__Set problem 1__. According to the discussion of In A Wicked Age, which game was influenced by its roll-or-choose lists?
__Set problem 2__. Copy word for word the part of the In A Wicked Age discussion from "I still have" up to and including "definitely influenced Fiasco.".
━━━━━ Selected text
I still have trouble justifying it narratively. Do you just accept the dice result and then try to justify it narratively or do you need supporting fiction even before going to the dice? (for instance I like how in Trophy Gold you have to declare in advance what you put at the risk, whereas in IAWA it gets negotiated after the fact)

I always thought it was a huge miss to include a GM in In A Wicked Age and we always played without one, even when it was still Art, Grace & Guts. The roll-or-choose lists in IAWA definitely influenced Fiasco.

I agree, the system points the characters towards one another, then you just follow up from these premises. Mostly the GM job is aggressive scene framing in IAWA.

@Jmstar how did you play it gmless, any hint?

What about the mechanics not capturing the narrative power difference between characters?

IAWA also had a lasseiz-faire attitude towards the choice of dice for conflicts. What mattered was to create situations of narrative negotiation and mixed results. I see the same in games like trophy… it doesn’t matter so much how many dice you roll (it is left very much to the interpretation of positioning) but that you have choices to make

In a Wicked Age makes the forms/dice decisions fairly abstract in order to enable you to play the long term game: do you go i with stronger dice and get “played out of the story”, or do you go with lower dice to try to get on the Owe List?
━━━━━━━━━━
━━━━━ Record list
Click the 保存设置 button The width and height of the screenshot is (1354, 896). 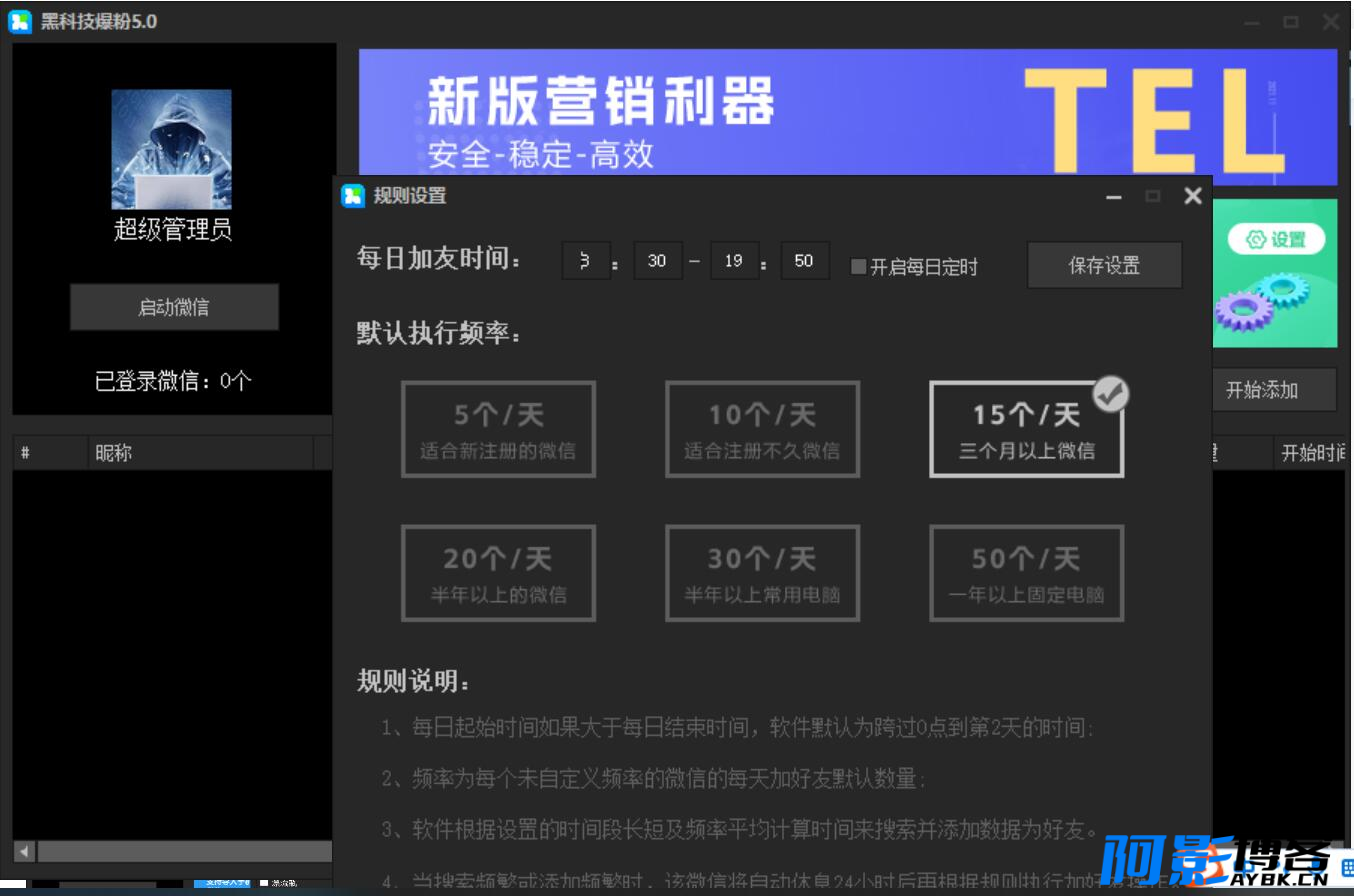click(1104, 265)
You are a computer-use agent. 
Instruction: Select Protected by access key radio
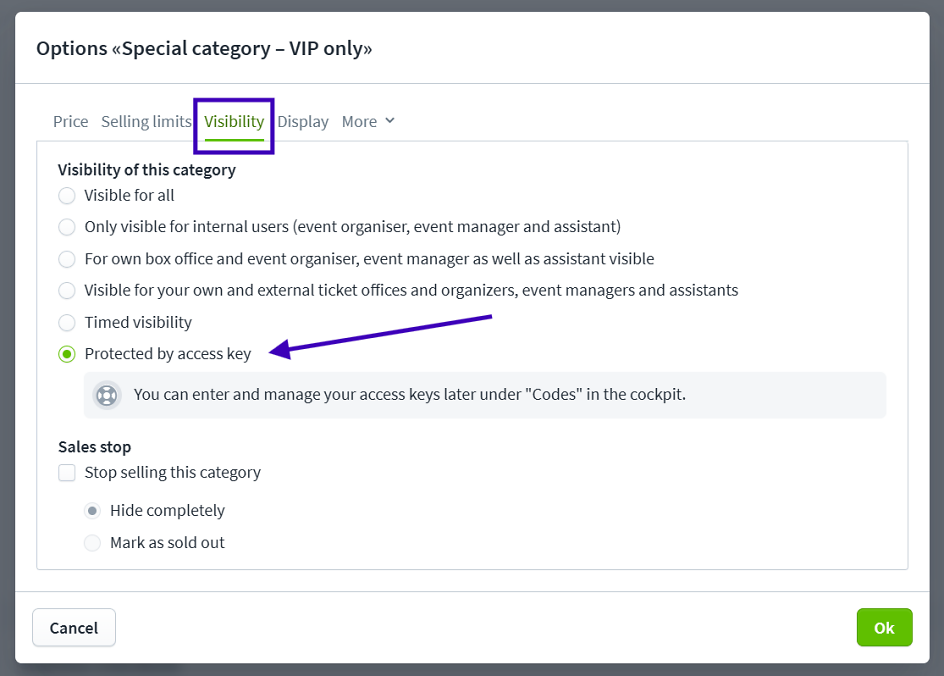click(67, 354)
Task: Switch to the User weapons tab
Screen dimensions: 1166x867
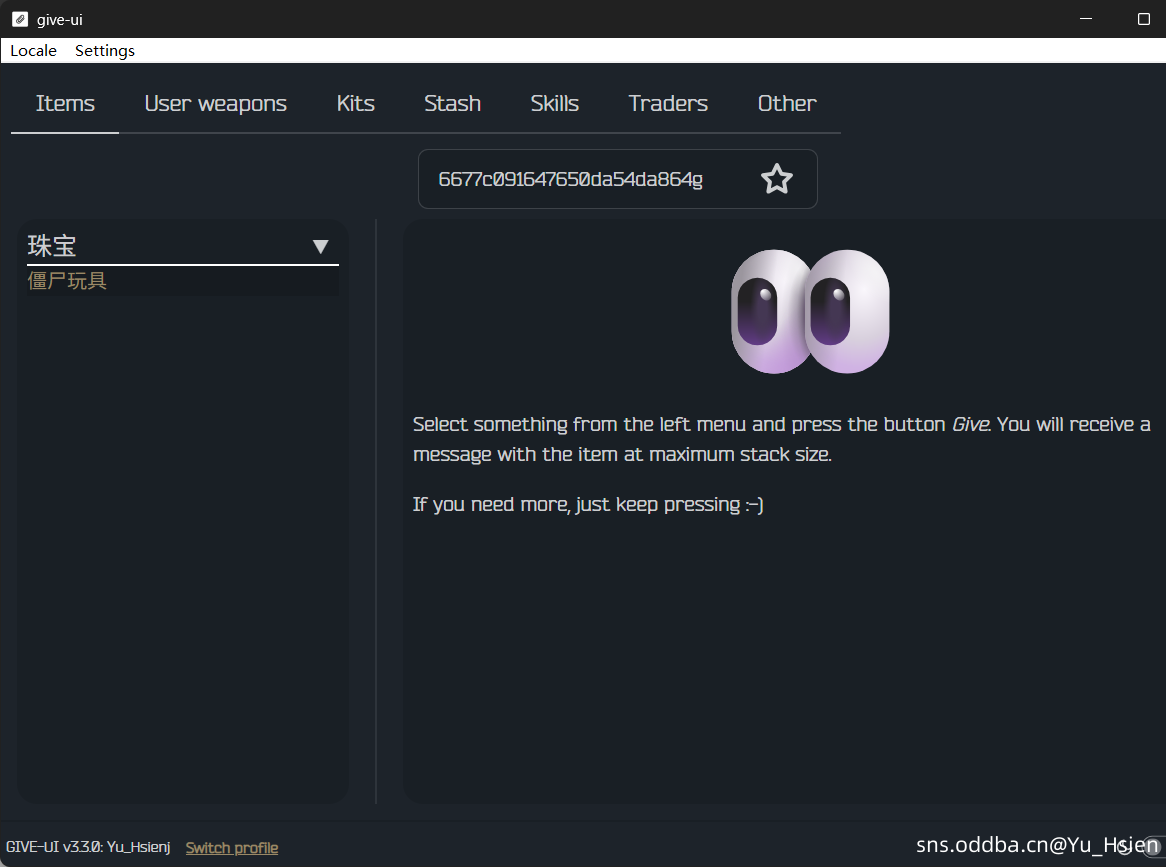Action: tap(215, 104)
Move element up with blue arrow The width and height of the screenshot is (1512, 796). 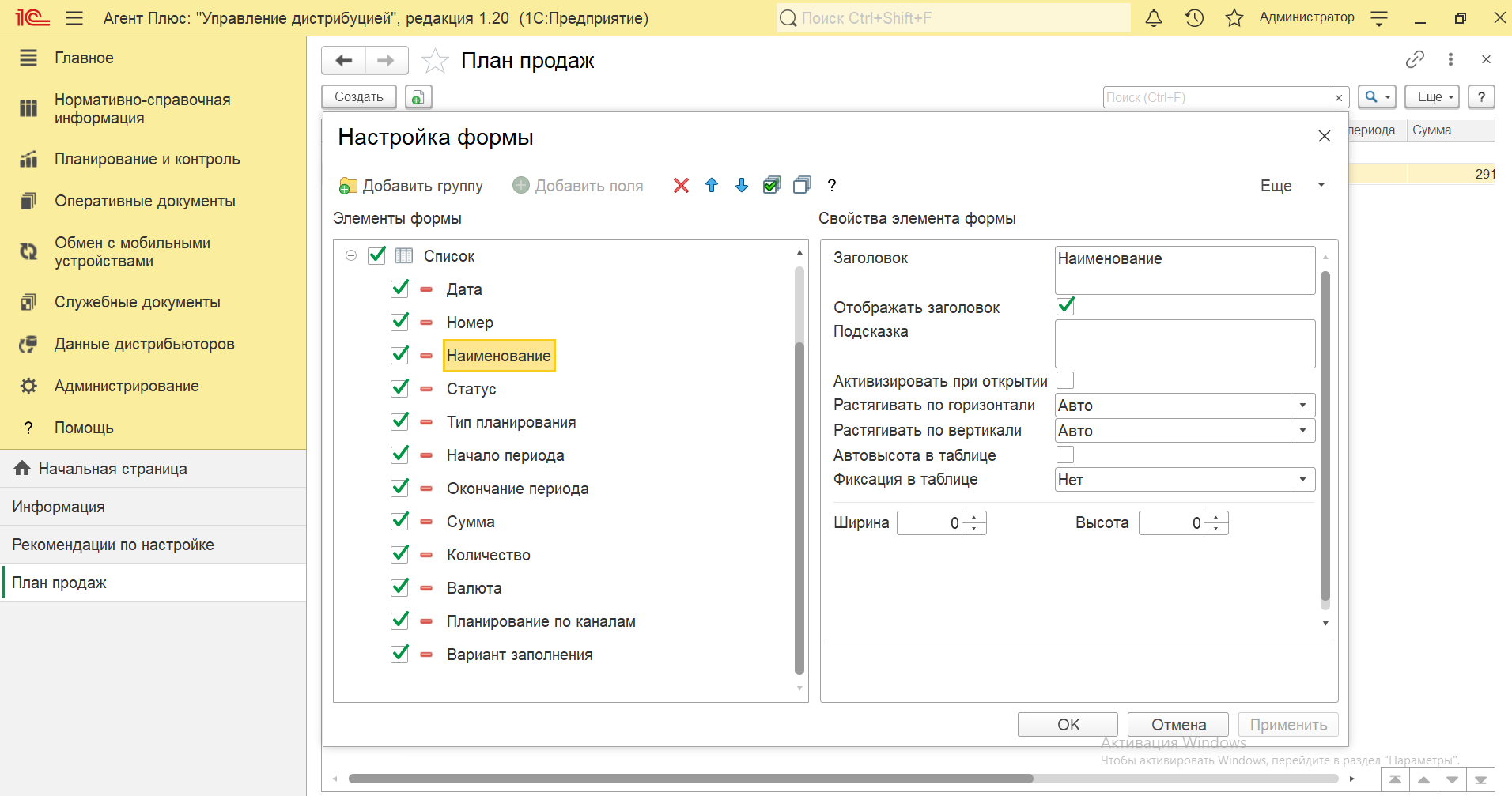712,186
━━━━━━━━━━
__Solution 1__. Fiasco

__Solution 2__.
I still have trouble justifying it narratively. Do you just accept the dice result and then try to justify it narratively or do you need supporting fiction even before going to the dice? (for instance I like how in Trophy Gold you have to declare in advance what you put at the risk, whereas in IAWA it gets negotiated after the fact)

I always thought it was a huge miss to include a GM in In A Wicked Age and we always played without one, even when it was still Art, Grace & Guts. The roll-or-choose lists in IAWA definitely influenced Fiasco.